For one Garden Grove police officer and guardsman, his two tours in Afghanistan were made more bearable by the constant stream of care packages, emails and letters from the city workers he left behind.
“They let us know we were missed and we had a place when we came back,” said Officer Ed DesBiens, speaking for fellow members of the California National Guard at a recent city council meeting.
At a time when increasing numbers of veterans struggle to adjust to civilian life and earn a living, Garden Grove bolsters active and retired military in a way that has earned it multiple awards.
A national veterans group, Forty & Eight, named Garden Grove the city of the year this year. It stands as the county’s first Purple Heart City, in recognition of the 41 Purple Heart recipients who live in the Big Strawberry. And its staff and Police Chief Kevin Raney recently earned kudos from the California National Guard.
For DesBiens, and others like him, the city’s support has meant more than warm wishes. During deployments, it shored up their pay, bridging the difference between city and military salaries. Throughout their tours, their health and pension benefits continued.
It’s a policy that was put in place after 9/11 and one that exceeds legal requirements. It’s also one that stayed in place even while DesBiens and five other officers were called up in 2009 and 2010, further straining the police department’s scant resources.
“These are people who put their lives on the line,” said Bill Dalton, the city’s outgoing mayor. “There’s nothing that we shouldn’t do for our veterans.”
In recent years, the city has continued its pro-military efforts, backing a Vietnam War Museum at the site of a defunct auto dealership on Harbor Boulevard.

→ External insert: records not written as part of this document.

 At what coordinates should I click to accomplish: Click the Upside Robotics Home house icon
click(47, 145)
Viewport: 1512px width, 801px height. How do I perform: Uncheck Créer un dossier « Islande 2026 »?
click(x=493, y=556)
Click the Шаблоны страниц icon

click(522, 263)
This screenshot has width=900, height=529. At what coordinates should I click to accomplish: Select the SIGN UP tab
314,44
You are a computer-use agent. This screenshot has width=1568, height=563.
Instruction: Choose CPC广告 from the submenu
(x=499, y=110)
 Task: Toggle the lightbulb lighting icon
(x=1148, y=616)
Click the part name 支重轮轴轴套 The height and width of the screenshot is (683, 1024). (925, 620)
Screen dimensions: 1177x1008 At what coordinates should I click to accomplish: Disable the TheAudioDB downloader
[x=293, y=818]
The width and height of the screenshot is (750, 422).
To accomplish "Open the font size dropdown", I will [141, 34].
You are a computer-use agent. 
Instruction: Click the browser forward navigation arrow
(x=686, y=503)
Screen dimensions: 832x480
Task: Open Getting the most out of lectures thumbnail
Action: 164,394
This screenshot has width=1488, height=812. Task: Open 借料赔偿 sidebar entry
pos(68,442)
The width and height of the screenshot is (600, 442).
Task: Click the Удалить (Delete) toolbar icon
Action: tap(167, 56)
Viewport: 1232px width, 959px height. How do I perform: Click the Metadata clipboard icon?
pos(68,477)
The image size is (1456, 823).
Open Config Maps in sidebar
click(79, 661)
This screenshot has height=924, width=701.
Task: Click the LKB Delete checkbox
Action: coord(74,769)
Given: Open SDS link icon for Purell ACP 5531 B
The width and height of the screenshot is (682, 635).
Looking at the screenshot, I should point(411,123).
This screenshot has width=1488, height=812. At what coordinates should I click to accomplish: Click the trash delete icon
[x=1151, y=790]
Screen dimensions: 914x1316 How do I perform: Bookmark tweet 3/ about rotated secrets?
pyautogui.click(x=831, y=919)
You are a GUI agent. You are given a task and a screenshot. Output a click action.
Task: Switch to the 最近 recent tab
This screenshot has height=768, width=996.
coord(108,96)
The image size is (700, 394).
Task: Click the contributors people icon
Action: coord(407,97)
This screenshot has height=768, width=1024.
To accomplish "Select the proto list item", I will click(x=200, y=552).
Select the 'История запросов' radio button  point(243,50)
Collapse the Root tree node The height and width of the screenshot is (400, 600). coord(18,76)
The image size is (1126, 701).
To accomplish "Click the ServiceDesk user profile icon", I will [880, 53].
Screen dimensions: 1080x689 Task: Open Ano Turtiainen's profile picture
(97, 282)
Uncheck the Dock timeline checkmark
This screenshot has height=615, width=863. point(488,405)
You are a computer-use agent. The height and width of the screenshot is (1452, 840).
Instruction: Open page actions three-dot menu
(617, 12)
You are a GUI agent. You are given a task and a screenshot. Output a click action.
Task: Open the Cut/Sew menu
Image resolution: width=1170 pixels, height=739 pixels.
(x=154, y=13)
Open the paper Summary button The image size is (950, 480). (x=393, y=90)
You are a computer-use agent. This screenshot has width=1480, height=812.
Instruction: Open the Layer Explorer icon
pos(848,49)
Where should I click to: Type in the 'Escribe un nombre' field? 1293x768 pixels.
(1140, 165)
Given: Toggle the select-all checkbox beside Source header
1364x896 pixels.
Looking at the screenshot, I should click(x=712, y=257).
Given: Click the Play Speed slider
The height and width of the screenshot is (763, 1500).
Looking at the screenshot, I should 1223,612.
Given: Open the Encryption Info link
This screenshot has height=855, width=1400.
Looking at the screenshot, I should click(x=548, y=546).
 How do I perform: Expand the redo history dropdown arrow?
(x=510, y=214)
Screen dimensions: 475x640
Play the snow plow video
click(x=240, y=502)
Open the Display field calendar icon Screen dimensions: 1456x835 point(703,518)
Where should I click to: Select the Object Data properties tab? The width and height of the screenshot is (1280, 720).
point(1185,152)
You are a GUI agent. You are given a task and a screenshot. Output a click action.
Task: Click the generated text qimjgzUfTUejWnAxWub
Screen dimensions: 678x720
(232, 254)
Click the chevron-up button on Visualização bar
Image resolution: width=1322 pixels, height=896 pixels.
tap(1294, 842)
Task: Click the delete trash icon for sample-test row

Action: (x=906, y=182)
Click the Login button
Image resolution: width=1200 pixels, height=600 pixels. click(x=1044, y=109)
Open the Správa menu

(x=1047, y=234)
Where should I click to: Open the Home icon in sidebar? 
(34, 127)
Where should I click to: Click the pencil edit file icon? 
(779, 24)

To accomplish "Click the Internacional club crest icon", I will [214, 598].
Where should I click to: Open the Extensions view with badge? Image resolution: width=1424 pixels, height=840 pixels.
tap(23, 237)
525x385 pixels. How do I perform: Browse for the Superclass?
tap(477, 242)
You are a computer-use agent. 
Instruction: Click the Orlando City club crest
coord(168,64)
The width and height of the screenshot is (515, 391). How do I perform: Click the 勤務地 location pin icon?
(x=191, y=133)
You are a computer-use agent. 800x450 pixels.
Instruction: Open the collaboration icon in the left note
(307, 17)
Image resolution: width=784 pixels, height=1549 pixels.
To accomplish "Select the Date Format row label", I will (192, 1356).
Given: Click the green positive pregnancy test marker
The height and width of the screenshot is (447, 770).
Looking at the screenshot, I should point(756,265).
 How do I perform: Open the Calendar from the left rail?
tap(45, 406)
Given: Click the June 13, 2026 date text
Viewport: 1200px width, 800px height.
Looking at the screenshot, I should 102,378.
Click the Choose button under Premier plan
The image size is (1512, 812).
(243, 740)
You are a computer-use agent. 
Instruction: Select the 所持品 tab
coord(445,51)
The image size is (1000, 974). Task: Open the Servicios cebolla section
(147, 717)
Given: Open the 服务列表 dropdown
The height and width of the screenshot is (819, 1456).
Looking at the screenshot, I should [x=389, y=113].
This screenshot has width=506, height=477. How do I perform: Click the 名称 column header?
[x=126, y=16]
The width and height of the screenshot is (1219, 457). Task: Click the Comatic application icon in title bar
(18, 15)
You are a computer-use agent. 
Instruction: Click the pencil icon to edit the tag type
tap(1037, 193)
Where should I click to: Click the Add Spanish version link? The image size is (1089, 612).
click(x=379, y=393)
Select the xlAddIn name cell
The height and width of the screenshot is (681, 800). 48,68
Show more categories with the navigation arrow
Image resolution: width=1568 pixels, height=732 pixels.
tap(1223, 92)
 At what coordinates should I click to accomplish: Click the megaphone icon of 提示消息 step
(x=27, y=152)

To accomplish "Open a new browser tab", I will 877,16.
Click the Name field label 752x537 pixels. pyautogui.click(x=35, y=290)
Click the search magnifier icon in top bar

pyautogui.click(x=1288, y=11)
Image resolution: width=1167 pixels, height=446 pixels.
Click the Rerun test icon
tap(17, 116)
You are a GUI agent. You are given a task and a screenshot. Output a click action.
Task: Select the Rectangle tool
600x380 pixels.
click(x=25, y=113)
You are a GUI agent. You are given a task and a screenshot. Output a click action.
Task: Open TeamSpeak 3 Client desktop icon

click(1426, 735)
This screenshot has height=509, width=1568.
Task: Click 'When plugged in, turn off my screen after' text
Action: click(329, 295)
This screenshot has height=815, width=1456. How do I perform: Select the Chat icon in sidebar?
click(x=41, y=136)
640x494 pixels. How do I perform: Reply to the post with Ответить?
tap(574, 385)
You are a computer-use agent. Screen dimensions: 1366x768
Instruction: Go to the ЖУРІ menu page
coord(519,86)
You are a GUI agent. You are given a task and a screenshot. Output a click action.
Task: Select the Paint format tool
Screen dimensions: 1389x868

The project got a kickstart last year when the city played host to the Moving Wall, a 250-foot replica of the Vietnam Veterans Memorial.
Now an architectural firm is at work designing the museum space. But its price tag—as much as $9 million—and its scope mean it has a long way to go.
“Museums are expensive,” said Council member Bruce Broadwater, who sits on the board of the Vietnam War Museum Foundation and is an Army veteran.
Still, one day he expects it will open, drawing crowds of those who have served. And those who want to know more about the meaning of service.